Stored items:
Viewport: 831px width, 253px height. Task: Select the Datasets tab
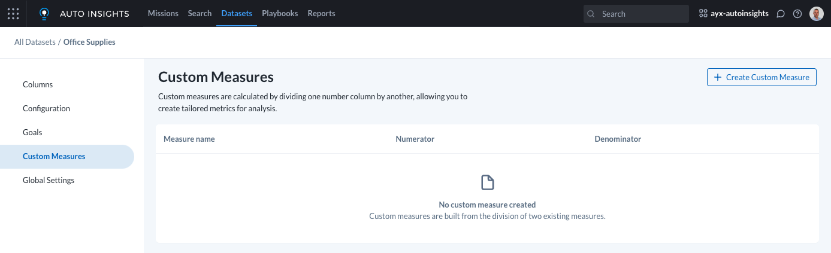click(x=237, y=13)
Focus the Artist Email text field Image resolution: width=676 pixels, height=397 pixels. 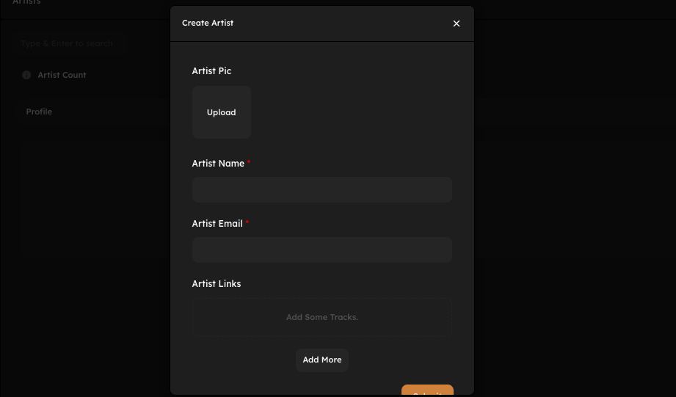click(321, 250)
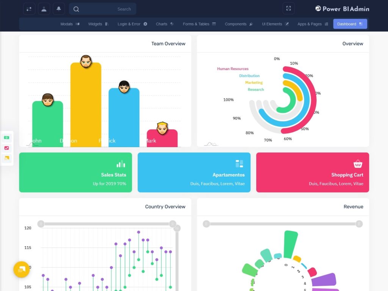Click the fullscreen toggle icon
The image size is (388, 291).
[x=288, y=8]
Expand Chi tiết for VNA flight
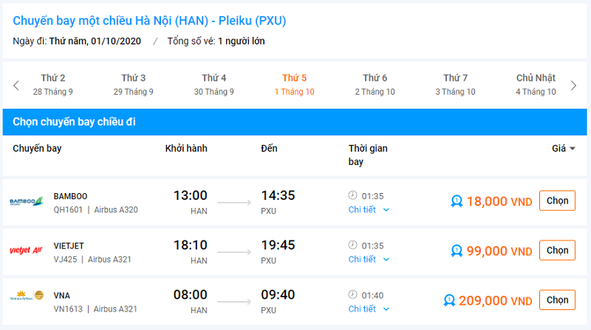 point(369,309)
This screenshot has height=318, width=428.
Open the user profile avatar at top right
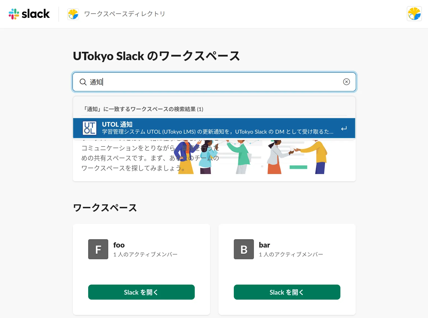[x=414, y=14]
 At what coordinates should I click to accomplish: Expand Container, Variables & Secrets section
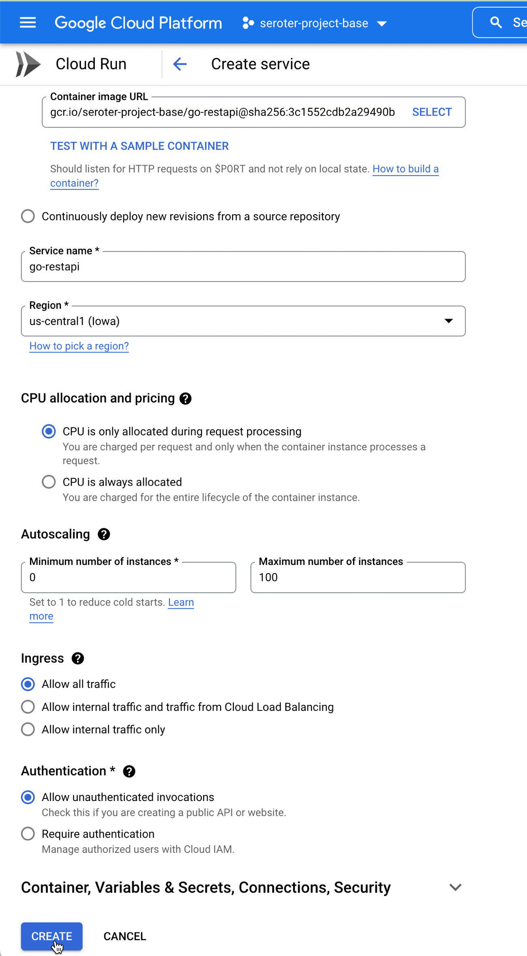point(455,887)
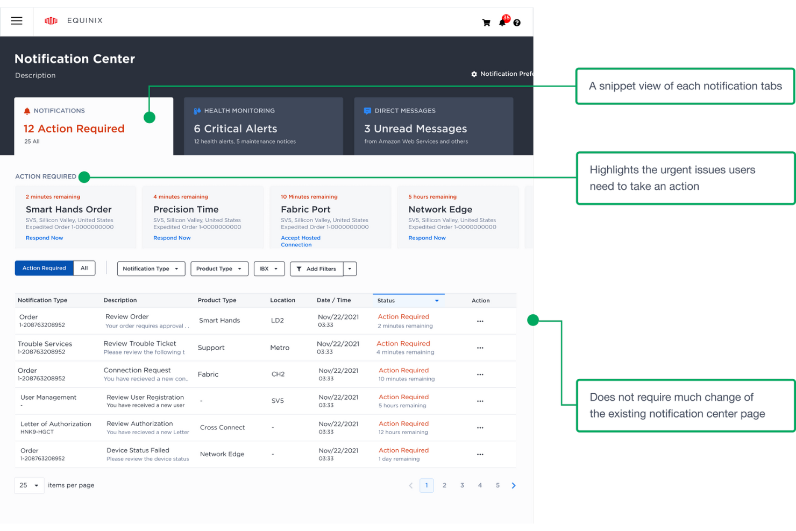796x531 pixels.
Task: Click the Equinix logo
Action: tap(74, 20)
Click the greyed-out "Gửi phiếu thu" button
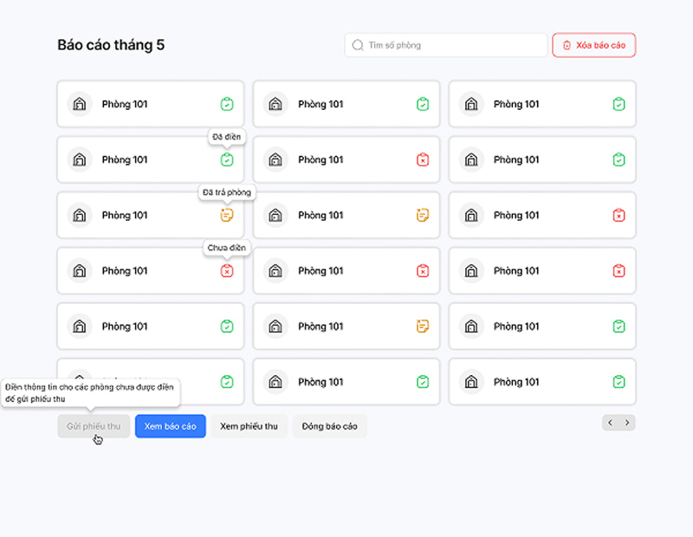The width and height of the screenshot is (693, 537). pyautogui.click(x=94, y=426)
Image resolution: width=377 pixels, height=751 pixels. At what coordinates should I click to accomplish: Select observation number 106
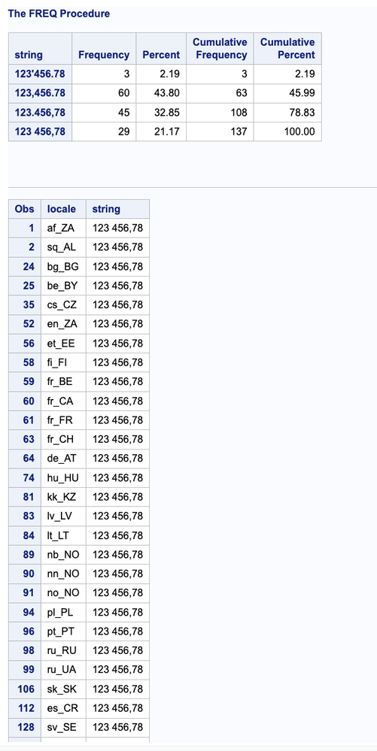coord(25,689)
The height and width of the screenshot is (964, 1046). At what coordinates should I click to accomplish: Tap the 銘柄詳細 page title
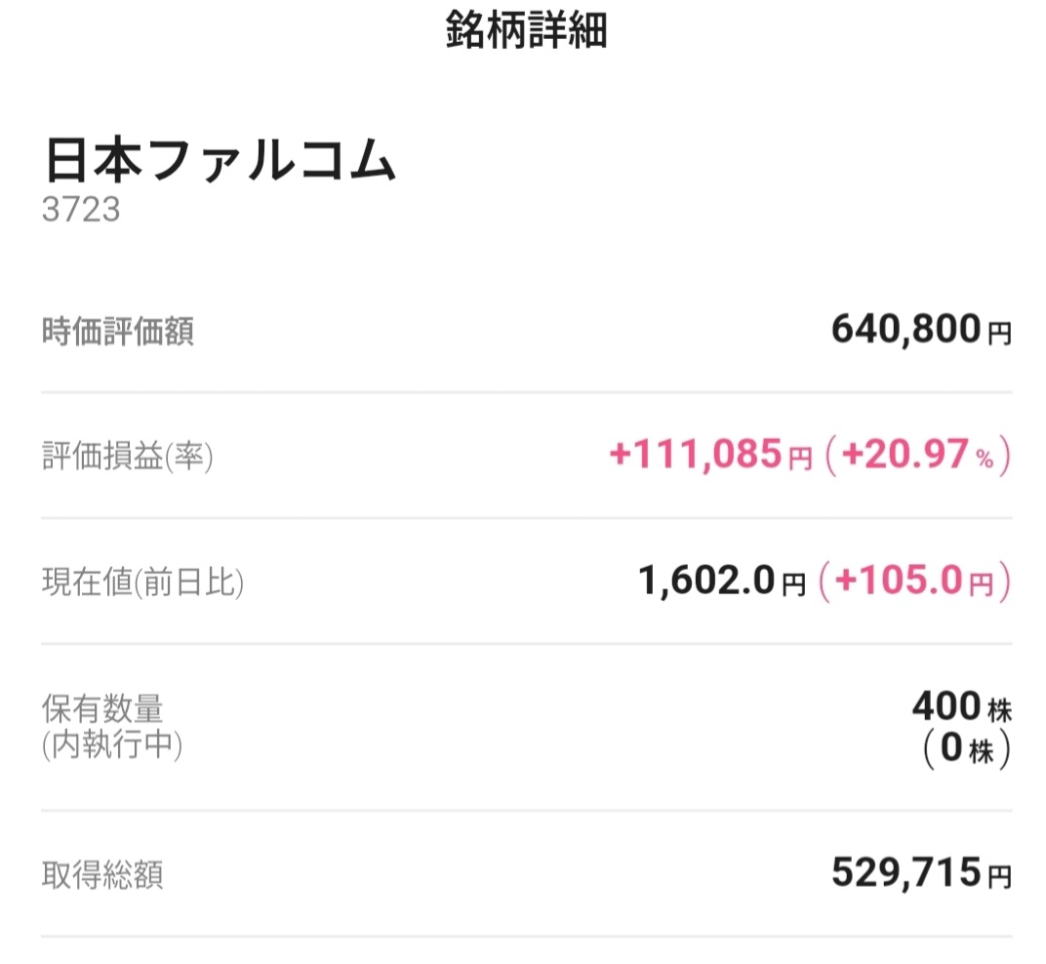pos(526,32)
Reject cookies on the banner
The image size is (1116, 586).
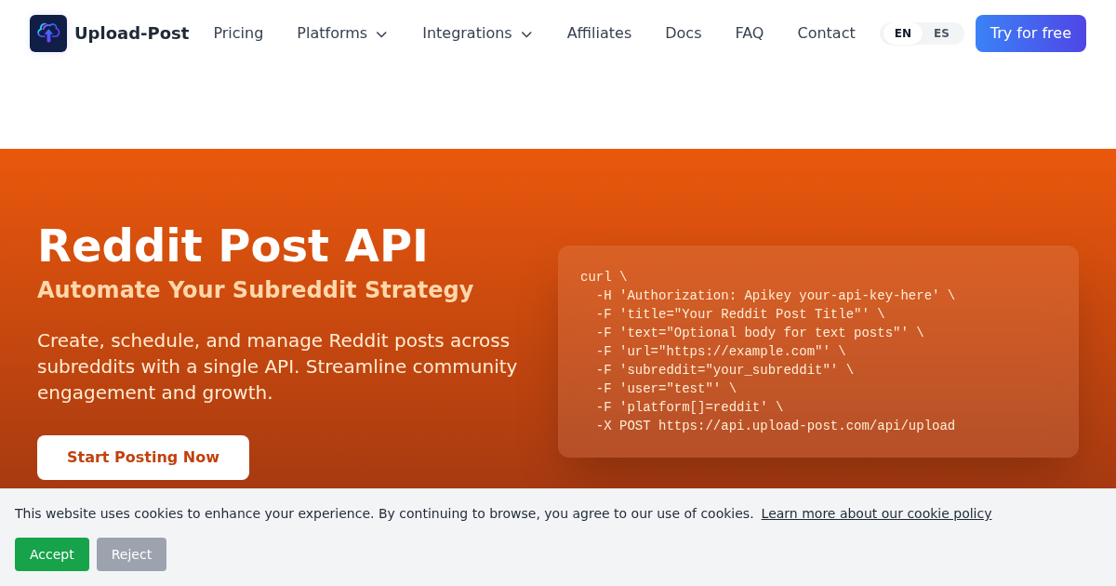click(131, 553)
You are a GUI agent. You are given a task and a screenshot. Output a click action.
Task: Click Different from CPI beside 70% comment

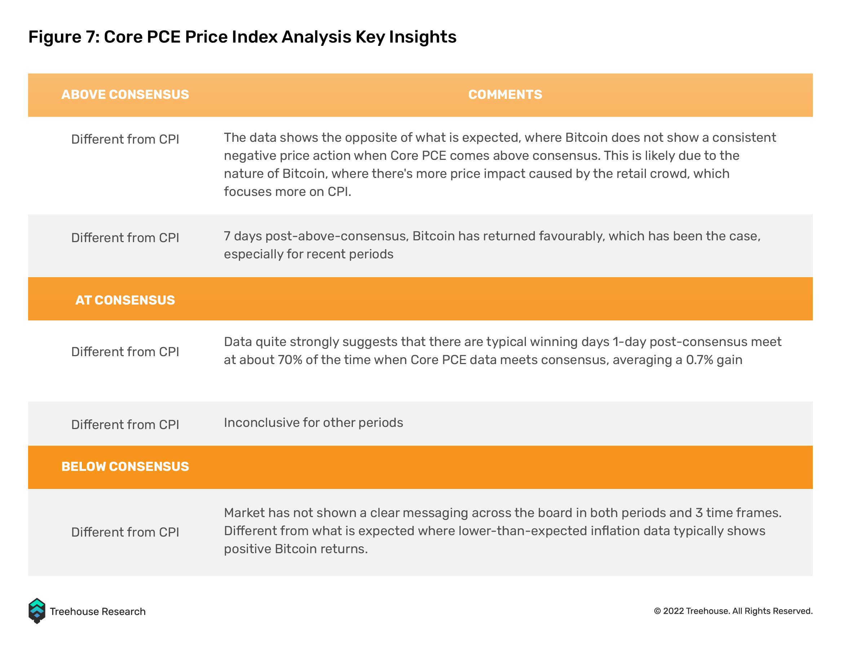(125, 352)
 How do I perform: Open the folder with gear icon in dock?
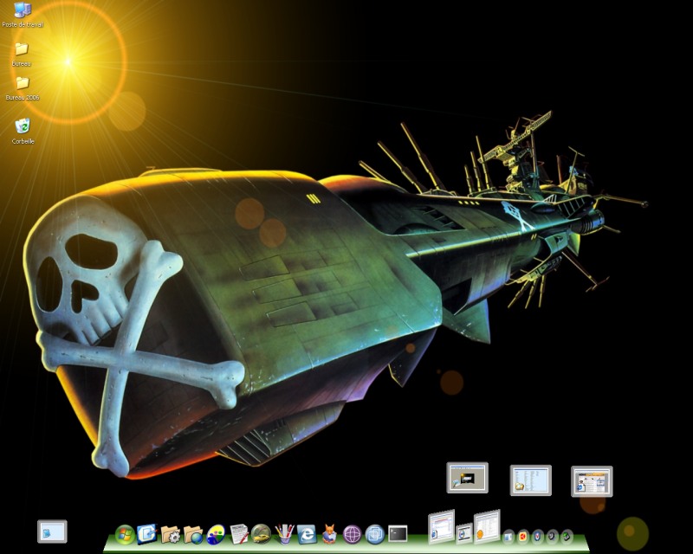[171, 535]
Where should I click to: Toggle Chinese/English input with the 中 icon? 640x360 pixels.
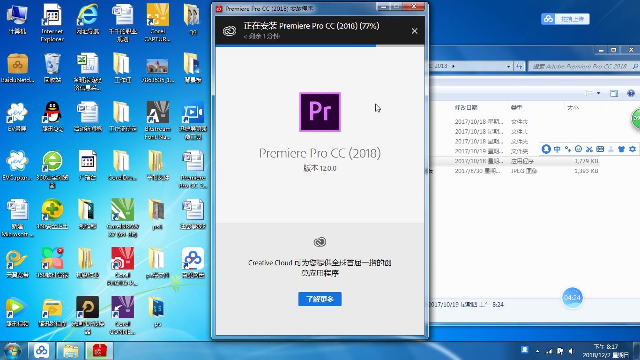pyautogui.click(x=557, y=149)
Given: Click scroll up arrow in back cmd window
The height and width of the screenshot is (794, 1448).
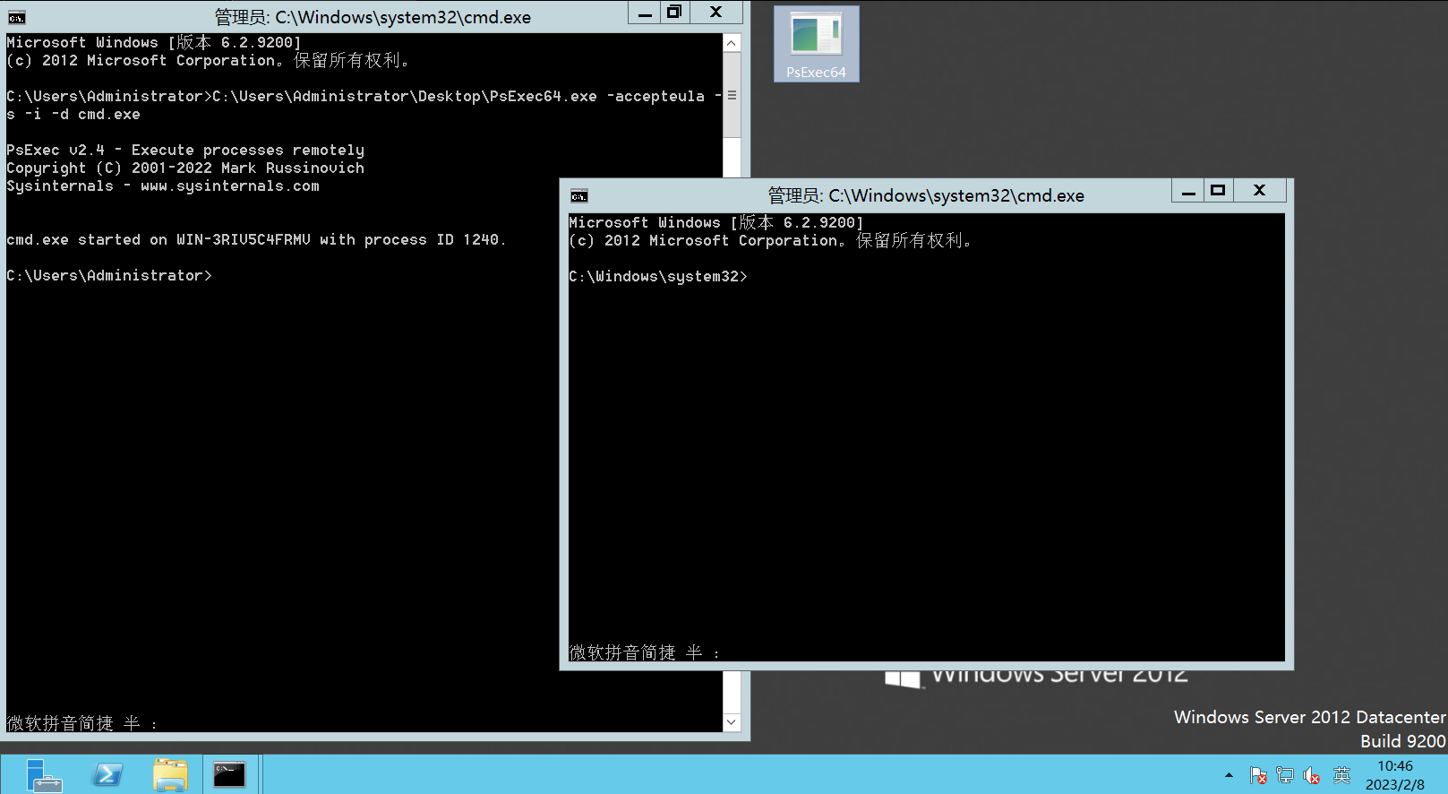Looking at the screenshot, I should point(732,43).
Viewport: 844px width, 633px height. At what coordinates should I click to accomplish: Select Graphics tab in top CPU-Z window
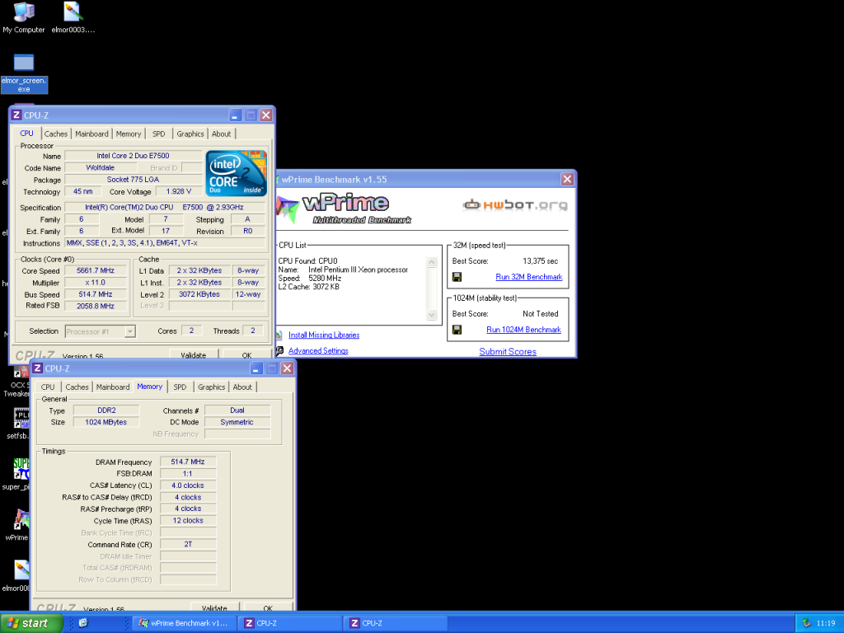(190, 134)
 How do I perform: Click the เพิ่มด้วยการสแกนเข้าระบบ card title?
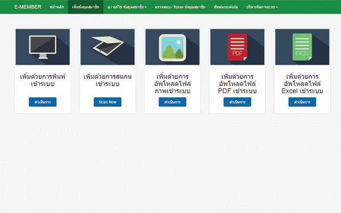(107, 80)
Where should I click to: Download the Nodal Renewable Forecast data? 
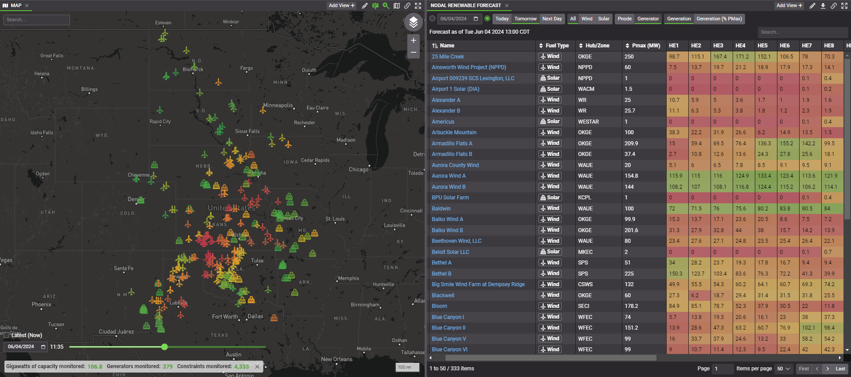tap(823, 6)
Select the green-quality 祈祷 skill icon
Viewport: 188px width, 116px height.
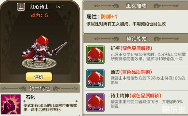tap(95, 54)
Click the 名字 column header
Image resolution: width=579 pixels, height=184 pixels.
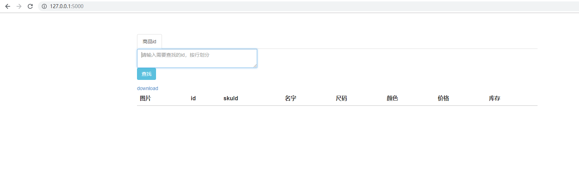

**EXERCISE PROMPT:** What's needed is an exact copy of the records above from the line containing "Expand Chi tiết for VNA flight" down to the line containing "Given: Click scroll", both included, without any pictures.

**SOLUTION:**
Expand Chi tiết for VNA flight
 point(369,309)
This screenshot has height=318, width=428.
Open the user profile avatar at top right
[x=414, y=14]
 At what coordinates should I click to accomplish: Expand Container, Variables & Secrets section
point(455,887)
796x531 pixels.
Task: Click the Equinix logo
Action: tap(74, 20)
Click the greyed-out "Gửi phiếu thu" button
The width and height of the screenshot is (693, 537). pyautogui.click(x=94, y=426)
Image resolution: width=377 pixels, height=751 pixels. At what coordinates should I click to accomplish: Select observation number 106
coord(25,689)
The height and width of the screenshot is (964, 1046). At what coordinates should I click to accomplish: Tap the 銘柄詳細 page title
pos(526,32)
Reject cookies on the banner
The image size is (1116, 586).
click(131, 553)
You are a GUI agent. You are given a task and a screenshot. Output a click action.
Task: Click Different from CPI beside 70% comment

(125, 352)
 How do I perform: Open the folder with gear icon in dock?
[171, 535]
Where should I click to: Toggle Chinese/English input with the 中 icon? 640x360 pixels.
pyautogui.click(x=557, y=149)
Given: Click scroll up arrow in back cmd window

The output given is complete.